**Exercise instructions:** Put each line of the material into a JSON list of strings, one string per line, leaving out blank lines.

[Entries for locating text and elements]
● ● ● ● ● ● ●

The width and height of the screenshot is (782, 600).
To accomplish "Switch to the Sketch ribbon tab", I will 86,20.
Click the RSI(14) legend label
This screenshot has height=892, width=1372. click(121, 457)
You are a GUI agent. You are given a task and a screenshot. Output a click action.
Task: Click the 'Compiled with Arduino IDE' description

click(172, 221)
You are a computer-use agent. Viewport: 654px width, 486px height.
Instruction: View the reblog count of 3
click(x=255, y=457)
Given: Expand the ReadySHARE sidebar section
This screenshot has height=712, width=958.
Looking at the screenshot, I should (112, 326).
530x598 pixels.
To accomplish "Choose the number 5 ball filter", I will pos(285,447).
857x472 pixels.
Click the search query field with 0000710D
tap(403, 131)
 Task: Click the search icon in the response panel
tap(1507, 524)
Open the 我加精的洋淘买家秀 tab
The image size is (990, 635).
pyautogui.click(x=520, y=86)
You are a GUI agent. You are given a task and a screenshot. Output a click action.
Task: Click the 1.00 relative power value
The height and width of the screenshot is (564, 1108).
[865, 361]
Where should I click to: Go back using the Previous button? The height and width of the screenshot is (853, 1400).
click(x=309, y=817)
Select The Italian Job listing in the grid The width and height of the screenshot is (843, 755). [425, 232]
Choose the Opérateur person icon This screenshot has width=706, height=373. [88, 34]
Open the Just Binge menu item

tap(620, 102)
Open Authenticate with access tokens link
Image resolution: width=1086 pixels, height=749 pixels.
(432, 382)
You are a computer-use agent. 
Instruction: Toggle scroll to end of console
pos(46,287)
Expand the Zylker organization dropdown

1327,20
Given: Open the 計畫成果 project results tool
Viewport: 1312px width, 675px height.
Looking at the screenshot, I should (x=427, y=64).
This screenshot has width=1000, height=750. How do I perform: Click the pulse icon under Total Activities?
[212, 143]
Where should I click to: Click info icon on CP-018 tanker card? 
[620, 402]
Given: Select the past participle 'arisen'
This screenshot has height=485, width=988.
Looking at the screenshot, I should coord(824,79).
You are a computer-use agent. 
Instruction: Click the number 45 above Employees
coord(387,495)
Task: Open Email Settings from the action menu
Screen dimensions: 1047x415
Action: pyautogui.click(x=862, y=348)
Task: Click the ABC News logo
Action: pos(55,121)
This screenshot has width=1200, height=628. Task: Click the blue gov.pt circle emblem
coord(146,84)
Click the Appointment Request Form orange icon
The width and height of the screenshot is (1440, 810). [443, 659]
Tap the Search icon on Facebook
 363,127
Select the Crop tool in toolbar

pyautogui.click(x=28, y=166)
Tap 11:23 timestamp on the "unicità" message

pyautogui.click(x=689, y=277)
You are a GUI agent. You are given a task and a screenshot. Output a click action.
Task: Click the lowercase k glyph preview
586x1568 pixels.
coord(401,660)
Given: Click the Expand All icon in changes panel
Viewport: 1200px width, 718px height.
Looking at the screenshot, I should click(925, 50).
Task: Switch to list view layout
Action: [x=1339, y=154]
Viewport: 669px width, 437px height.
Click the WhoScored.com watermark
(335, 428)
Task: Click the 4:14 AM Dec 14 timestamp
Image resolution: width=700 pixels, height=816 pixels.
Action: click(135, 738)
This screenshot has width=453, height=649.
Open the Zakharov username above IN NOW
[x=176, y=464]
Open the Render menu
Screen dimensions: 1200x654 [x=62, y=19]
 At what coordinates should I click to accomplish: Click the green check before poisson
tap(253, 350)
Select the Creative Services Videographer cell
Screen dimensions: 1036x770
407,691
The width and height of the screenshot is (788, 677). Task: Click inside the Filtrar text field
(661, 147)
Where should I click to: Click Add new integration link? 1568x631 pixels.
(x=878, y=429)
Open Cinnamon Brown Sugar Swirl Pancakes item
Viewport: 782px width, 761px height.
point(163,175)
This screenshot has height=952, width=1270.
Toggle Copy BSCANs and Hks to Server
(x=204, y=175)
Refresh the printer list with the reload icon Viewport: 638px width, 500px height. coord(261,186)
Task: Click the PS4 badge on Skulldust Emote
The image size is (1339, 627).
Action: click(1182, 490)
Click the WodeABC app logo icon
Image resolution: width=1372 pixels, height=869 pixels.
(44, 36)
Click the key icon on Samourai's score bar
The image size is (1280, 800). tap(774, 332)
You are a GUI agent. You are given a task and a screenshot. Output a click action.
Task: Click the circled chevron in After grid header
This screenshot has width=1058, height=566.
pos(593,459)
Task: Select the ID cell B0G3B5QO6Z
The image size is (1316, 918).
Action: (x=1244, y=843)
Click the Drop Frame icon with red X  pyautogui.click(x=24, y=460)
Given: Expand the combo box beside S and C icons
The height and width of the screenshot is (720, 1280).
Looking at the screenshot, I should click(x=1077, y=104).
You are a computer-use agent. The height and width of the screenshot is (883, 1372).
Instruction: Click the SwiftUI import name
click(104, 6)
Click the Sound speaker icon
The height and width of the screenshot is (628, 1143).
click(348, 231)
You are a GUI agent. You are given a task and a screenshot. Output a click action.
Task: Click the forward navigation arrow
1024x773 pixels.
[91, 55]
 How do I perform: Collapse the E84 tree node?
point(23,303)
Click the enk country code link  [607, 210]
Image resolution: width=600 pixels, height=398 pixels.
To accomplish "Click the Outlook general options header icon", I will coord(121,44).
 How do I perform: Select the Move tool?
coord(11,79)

● ● ● ● ● ● ●

**Full response:**
[
  "The width and height of the screenshot is (782, 600).",
  "To accomplish \"Switch to the Sketch ribbon tab\", I will 86,20.",
  "Click the RSI(14) legend label",
  "This screenshot has height=892, width=1372. click(121, 457)",
  "You are a GUI agent. You are given a task and a screenshot. Output a click action.",
  "Task: Click the 'Compiled with Arduino IDE' description",
  "click(172, 221)",
  "You are a computer-use agent. Viewport: 654px width, 486px height.",
  "Instruction: View the reblog count of 3",
  "click(x=255, y=457)",
  "Given: Expand the ReadySHARE sidebar section",
  "This screenshot has height=712, width=958.",
  "Looking at the screenshot, I should (112, 326).",
  "530x598 pixels.",
  "To accomplish \"Choose the number 5 ball filter\", I will pos(285,447).",
  "857x472 pixels.",
  "Click the search query field with 0000710D",
  "tap(403, 131)",
  " Task: Click the search icon in the response panel",
  "tap(1507, 524)",
  "Open the 我加精的洋淘买家秀 tab",
  "The image size is (990, 635).",
  "pyautogui.click(x=520, y=86)",
  "You are a GUI agent. You are given a task and a screenshot. Output a click action.",
  "Task: Click the 1.00 relative power value",
  "The height and width of the screenshot is (564, 1108).",
  "[865, 361]",
  "Where should I click to: Go back using the Previous button? The height and width of the screenshot is (853, 1400).",
  "click(x=309, y=817)",
  "Select The Italian Job listing in the grid The width and height of the screenshot is (843, 755). [425, 232]",
  "Choose the Opérateur person icon This screenshot has width=706, height=373. [88, 34]",
  "Open the Just Binge menu item",
  "tap(620, 102)",
  "Open Authenticate with access tokens link",
  "Image resolution: width=1086 pixels, height=749 pixels.",
  "(432, 382)",
  "You are a computer-use agent. ",
  "Instruction: Toggle scroll to end of console",
  "pos(46,287)",
  "Expand the Zylker organization dropdown",
  "1327,20",
  "Given: Open the 計畫成果 project results tool",
  "Viewport: 1312px width, 675px height.",
  "Looking at the screenshot, I should (x=427, y=64).",
  "This screenshot has width=1000, height=750. How do I perform: Click the pulse icon under Total Activities?",
  "[212, 143]",
  "Where should I click to: Click info icon on CP-018 tanker card? ",
  "[620, 402]",
  "Given: Select the past participle 'arisen'",
  "This screenshot has height=485, width=988.",
  "Looking at the screenshot, I should coord(824,79).",
  "You are a computer-use agent. ",
  "Instruction: Click the number 45 above Employees",
  "coord(387,495)",
  "Task: Open Email Settings from the action menu",
  "Screen dimensions: 1047x415",
  "Action: pyautogui.click(x=862, y=348)",
  "Task: Click the ABC News logo",
  "Action: pos(55,121)",
  "This screenshot has width=1200, height=628. Task: Click the blue gov.pt circle emblem",
  "coord(146,84)",
  "Click the Appointment Request Form orange icon",
  "The width and height of the screenshot is (1440, 810). [443, 659]",
  "Tap the Search icon on Facebook",
  " 363,127",
  "Select the Crop tool in toolbar",
  "pyautogui.click(x=28, y=166)",
  "Tap 11:23 timestamp on the \"unicità\" message",
  "pyautogui.click(x=689, y=277)",
  "You are a GUI agent. You are given a task and a screenshot. Output a click action.",
  "Task: Click the lowercase k glyph preview",
  "586x1568 pixels.",
  "coord(401,660)",
  "Given: Click the Expand All icon in changes panel",
  "Viewport: 1200px width, 718px height.",
  "Looking at the screenshot, I should click(925, 50).",
  "Task: Switch to list view layout",
  "Action: [x=1339, y=154]",
  "Viewport: 669px width, 437px height.",
  "Click the WhoScored.com watermark",
  "(335, 428)",
  "Task: Click the 4:14 AM Dec 14 timestamp",
  "Image resolution: width=700 pixels, height=816 pixels.",
  "Action: click(135, 738)",
  "This screenshot has width=453, height=649.",
  "Open the Zakharov username above IN NOW",
  "[x=176, y=464]",
  "Open the Render menu",
  "Screen dimensions: 1200x654 [x=62, y=19]",
  " At what coordinates should I click to accomplish: Click the green check before poisson",
  "tap(253, 350)",
  "Select the Creative Services Videographer cell",
  "Screen dimensions: 1036x770",
  "407,691",
  "The width and height of the screenshot is (788, 677). Task: Click inside the Filtrar text field",
  "(661, 147)",
  "Where should I click to: Click Add new integration link? 1568x631 pixels.",
  "(x=878, y=429)",
  "Open Cinnamon Brown Sugar Swirl Pancakes item",
  "Viewport: 782px width, 761px height.",
  "point(163,175)",
  "This screenshot has height=952, width=1270.",
  "Toggle Copy BSCANs and Hks to Server",
  "(x=204, y=175)",
  "Refresh the printer list with the reload icon Viewport: 638px width, 500px height. coord(261,186)",
  "Task: Click the PS4 badge on Skulldust Emote",
  "The image size is (1339, 627).",
  "Action: click(1182, 490)",
  "Click the WodeABC app logo icon",
  "Image resolution: width=1372 pixels, height=869 pixels.",
  "(44, 36)",
  "Click the key icon on Samourai's score bar",
  "The image size is (1280, 800). tap(774, 332)",
  "You are a GUI agent. You are given a task and a screenshot. Output a click action.",
  "Task: Click the circled chevron in After grid header",
  "This screenshot has width=1058, height=566.",
  "pos(593,459)",
  "Task: Select the ID cell B0G3B5QO6Z",
  "The image size is (1316, 918).",
  "Action: (x=1244, y=843)",
  "Click the Drop Frame icon with red X  pyautogui.click(x=24, y=460)",
  "Given: Expand the combo box beside S and C icons",
  "The height and width of the screenshot is (720, 1280).",
  "Looking at the screenshot, I should click(x=1077, y=104).",
  "You are a computer-use agent. The height and width of the screenshot is (883, 1372).",
  "Instruction: Click the SwiftUI import name",
  "click(104, 6)",
  "Click the Sound speaker icon",
  "The height and width of the screenshot is (628, 1143).",
  "click(348, 231)",
  "You are a GUI agent. You are given a task and a screenshot. Output a click action.",
  "Task: Click the forward navigation arrow",
  "1024x773 pixels.",
  "[91, 55]",
  " How do I perform: Collapse the E84 tree node?",
  "point(23,303)",
  "Click the enk country code link  [607, 210]",
  "Image resolution: width=600 pixels, height=398 pixels.",
  "To accomplish \"Click the Outlook general options header icon\", I will coord(121,44).",
  " How do I perform: Select the Move tool?",
  "coord(11,79)"
]